== DATA PROVIDED ==

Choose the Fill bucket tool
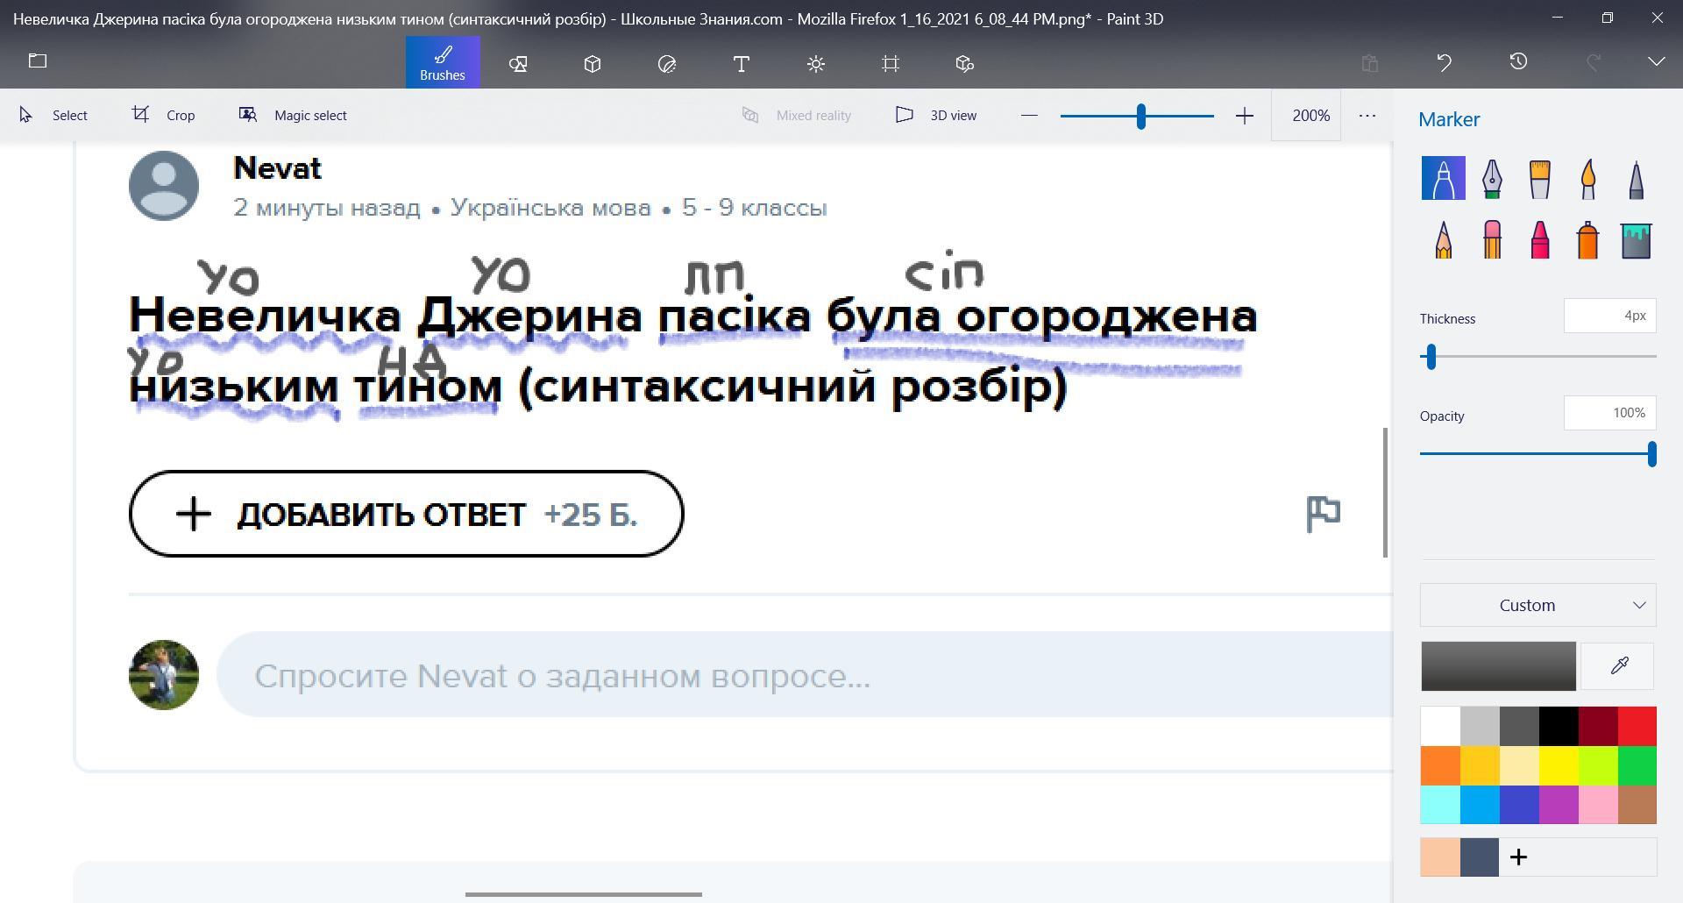Viewport: 1683px width, 903px height. pos(1636,239)
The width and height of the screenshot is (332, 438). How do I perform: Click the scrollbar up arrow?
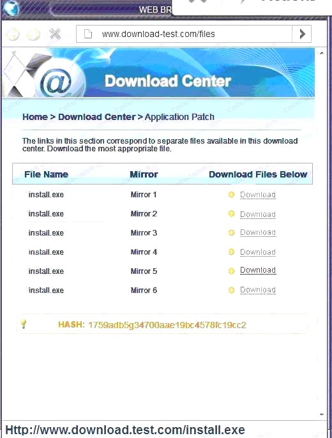[322, 53]
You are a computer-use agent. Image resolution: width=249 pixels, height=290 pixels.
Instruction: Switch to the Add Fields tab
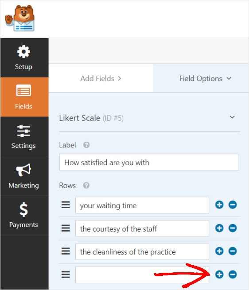point(101,78)
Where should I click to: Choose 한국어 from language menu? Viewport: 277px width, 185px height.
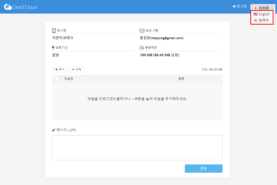(264, 20)
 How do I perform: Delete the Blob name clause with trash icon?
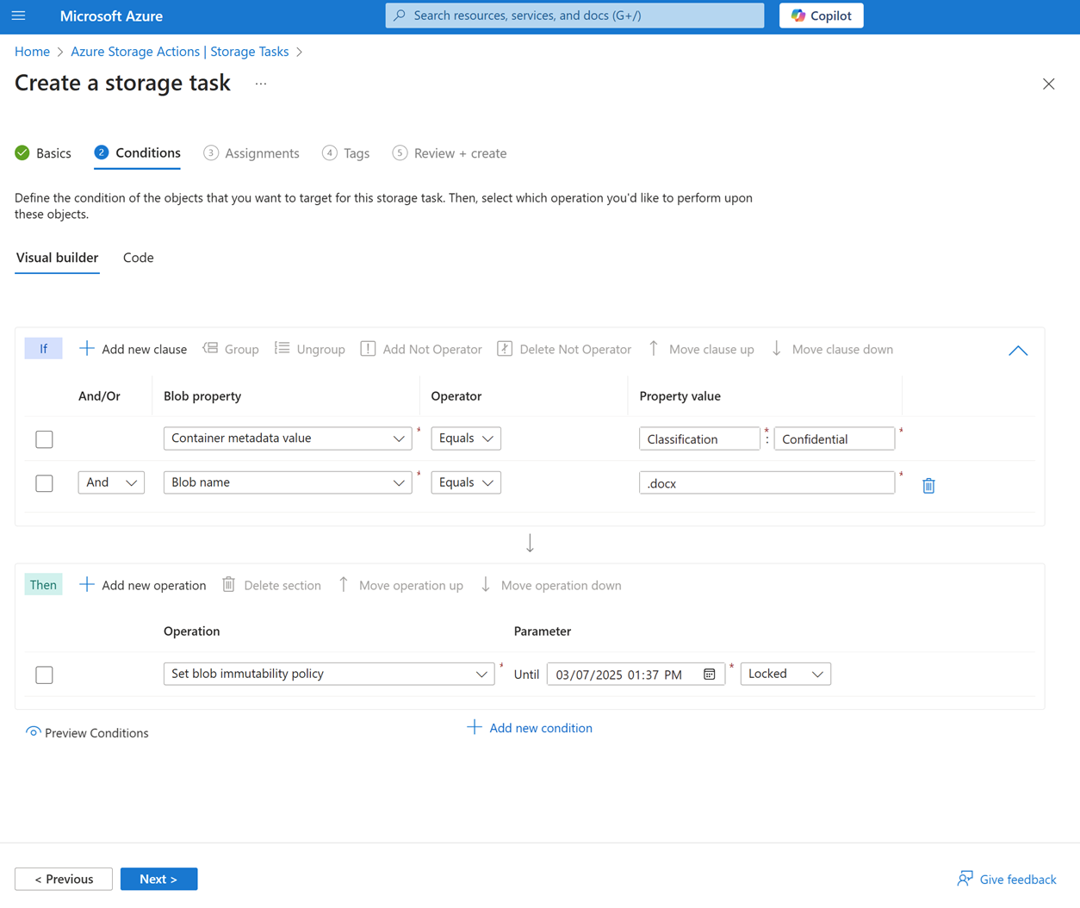[928, 485]
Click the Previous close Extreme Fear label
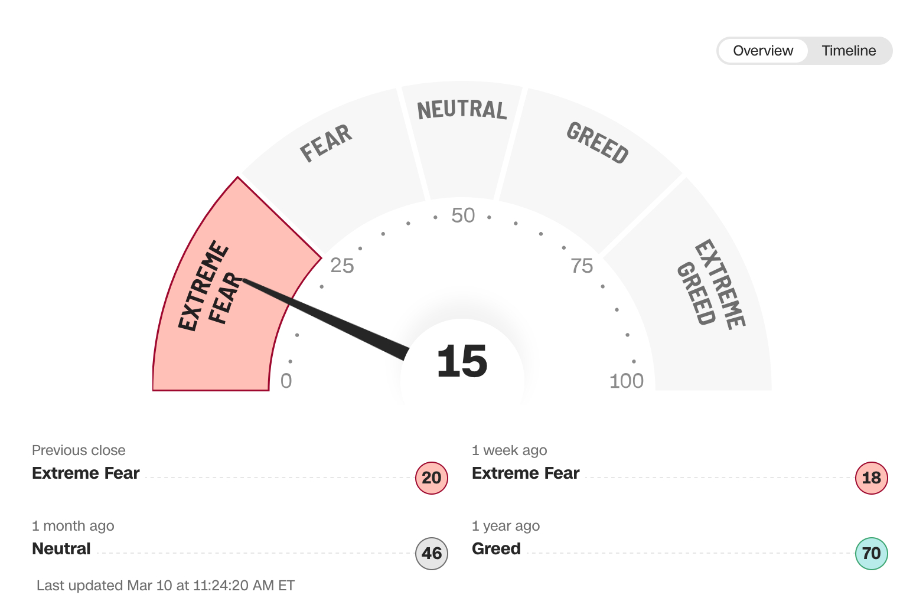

===

**YOUR TASK**.
Print the data above in full and exactly as it appears, skipping the pictures.

**ANSWER BOX**.
Choose the Fill bucket tool
Viewport: 1683px width, 903px height. pos(1636,239)
The width and height of the screenshot is (332, 438). How do I perform: Click the scrollbar up arrow?
[322, 53]
You are a computer-use agent. Image resolution: width=249 pixels, height=290 pixels.
Instruction: Switch to the Add Fields tab
point(101,78)
Where should I click to: Choose 한국어 from language menu? Viewport: 277px width, 185px height.
(264, 20)
 How do I perform: Delete the Blob name clause with trash icon?
[928, 485]
Click the Previous close Extreme Fear label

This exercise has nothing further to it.